Given text:
Tuesday, June 2, 2009

Walk This Path Alone…




I come to the realization that you can never have what you always want…the things in life you care for most, leaving you alone by your side, but never forgetting the times that you have spent together, the mark you’ve made, the imprint you have forever left among each others hearts. I walk this path alone…this path so frightening, so dark and yet so full of life..thinking I can’t do this on my own, how could I possibly? But then I think of what lies ahead, what could be, yet in times of need who will I have where will I go? I walk this path alone…but I see a light…in the distance a sparkle of hope…running to get get closer to the end to see what it holds for me but still an emptiness lies on my heart…the burden of despair clings its gripping fingers on my chest bringing me down..further away from the light…I hold on to what I have..i try and break free of this…then I remember..friends, family, people you meet, there’s more happiness in my life than I thought..i break free of the chains the binded my heart..i’ve reached the end of my journey alone, only to begin what I have left off…

Wednesday, May 27, 2009

So.. C o n t a g i o u s ...

Your so contagious, your like a disease that spreads across my whole body, making me feel hot, making me sweat and weak, making me want to be everything you need. You drain out the life in me, you break me, you take this heart into the palm of your hands, and you squeeze it with everything you’ve got, killing me, killing everything I’ve ever been, making my life meaningless, purposeless, empty and torn, I no longer can make my way in this world alone, so tear me down, throw me face down in the dirt, wash those dirty hands, never to speak of this night, this night, still young and full of hopeless memories that will never last, only to be thrown in the pit you’ve dug up, so fill this hole, and never relive this moment.never...take…back….whatyoudid.

Using the information:
1. Answer these questions about the blog posts:
(a) What date is given for the post "Walk This Path Alone…"?
(b) What date is given for the post "So.. C o n t a g i o u s ..."?
(c) In "Walk This Path Alone…", what does the speaker see in the distance?
2. Rewrite the blog posts from "So.. C o n t" up to and including "relive this moment.never...take…back….whatyoudid.", changing "disease" to "fever".
These lines have no connection to the blog posts.

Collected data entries
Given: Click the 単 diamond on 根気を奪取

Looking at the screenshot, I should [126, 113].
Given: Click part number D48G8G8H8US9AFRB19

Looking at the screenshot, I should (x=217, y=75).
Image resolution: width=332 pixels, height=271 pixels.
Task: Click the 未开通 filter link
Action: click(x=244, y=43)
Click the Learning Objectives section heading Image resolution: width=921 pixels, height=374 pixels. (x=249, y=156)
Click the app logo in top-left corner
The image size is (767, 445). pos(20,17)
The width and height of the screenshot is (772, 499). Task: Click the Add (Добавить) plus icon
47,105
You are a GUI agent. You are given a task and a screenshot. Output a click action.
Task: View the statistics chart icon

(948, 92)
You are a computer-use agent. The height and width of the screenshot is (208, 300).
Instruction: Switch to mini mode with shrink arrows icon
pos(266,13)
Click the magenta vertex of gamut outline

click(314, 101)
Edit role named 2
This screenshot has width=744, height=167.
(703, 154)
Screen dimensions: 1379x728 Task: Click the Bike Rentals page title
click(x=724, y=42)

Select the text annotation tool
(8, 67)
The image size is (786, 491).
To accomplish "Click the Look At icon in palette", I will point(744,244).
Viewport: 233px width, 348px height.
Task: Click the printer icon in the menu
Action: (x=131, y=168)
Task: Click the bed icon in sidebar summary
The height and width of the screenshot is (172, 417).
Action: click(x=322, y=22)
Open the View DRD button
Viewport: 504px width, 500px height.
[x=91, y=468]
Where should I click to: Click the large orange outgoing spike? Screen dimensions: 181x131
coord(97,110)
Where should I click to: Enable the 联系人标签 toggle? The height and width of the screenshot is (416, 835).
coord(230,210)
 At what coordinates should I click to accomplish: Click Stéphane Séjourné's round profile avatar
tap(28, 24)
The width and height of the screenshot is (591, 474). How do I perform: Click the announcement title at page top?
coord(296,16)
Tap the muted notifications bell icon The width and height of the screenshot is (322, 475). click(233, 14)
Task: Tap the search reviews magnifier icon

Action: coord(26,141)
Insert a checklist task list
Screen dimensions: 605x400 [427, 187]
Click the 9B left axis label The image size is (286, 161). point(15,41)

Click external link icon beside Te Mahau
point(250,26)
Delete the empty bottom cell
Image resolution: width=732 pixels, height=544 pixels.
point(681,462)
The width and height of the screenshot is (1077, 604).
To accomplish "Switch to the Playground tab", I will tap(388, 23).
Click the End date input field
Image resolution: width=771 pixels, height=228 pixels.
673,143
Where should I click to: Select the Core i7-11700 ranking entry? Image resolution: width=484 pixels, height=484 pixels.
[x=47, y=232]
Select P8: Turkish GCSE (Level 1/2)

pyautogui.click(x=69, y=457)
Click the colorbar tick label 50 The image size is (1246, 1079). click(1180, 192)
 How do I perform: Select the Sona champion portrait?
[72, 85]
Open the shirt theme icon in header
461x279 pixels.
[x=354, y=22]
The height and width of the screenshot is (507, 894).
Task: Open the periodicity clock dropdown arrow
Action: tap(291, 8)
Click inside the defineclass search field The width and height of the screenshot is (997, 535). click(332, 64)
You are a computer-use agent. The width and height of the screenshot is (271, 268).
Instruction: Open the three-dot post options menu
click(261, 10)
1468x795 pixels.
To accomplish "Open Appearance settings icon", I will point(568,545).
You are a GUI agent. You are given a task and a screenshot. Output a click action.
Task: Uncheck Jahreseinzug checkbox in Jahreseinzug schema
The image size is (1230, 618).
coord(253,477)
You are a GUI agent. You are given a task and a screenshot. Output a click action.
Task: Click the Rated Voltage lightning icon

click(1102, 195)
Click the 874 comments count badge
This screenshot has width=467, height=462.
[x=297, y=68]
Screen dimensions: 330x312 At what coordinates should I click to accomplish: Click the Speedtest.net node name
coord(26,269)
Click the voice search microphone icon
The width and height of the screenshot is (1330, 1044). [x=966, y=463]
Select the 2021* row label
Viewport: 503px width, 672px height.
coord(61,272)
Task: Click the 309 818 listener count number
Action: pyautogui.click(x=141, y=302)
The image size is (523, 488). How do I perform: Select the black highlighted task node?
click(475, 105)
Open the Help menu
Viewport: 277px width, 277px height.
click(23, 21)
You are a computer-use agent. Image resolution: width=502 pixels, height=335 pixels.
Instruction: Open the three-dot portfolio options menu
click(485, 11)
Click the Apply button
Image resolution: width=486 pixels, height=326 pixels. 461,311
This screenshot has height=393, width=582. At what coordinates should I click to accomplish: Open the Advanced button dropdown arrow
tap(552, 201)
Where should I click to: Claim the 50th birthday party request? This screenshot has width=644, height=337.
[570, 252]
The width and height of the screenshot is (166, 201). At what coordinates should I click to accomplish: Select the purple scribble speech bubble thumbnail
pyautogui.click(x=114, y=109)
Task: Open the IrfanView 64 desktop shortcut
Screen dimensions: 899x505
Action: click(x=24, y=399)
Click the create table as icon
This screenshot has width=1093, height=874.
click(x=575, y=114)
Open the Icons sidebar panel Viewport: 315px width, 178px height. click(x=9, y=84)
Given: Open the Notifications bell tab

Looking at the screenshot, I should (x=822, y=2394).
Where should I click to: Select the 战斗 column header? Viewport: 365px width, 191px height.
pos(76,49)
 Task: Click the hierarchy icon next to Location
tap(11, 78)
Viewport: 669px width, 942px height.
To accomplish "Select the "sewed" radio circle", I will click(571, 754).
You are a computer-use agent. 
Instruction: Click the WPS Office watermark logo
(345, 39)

Expected responses:
1.
(a) Tuesday, June 2, 2009
(b) Wednesday, May 27, 2009
(c) A light, a sparkle of hope

2.
So.. C o n t a g i o u s ...

Your so contagious, your like a fever that spreads across my whole body, making me feel hot, making me sweat and weak, making me want to be everything you need. You drain out the life in me, you break me, you take this heart into the palm of your hands, and you squeeze it with everything you’ve got, killing me, killing everything I’ve ever been, making my life meaningless, purposeless, empty and torn, I no longer can make my way in this world alone, so tear me down, throw me face down in the dirt, wash those dirty hands, never to speak of this night, this night, still young and full of hopeless memories that will never last, only to be thrown in the pit you’ve dug up, so fill this hole, and never relive this moment.never...take…back….whatyoudid.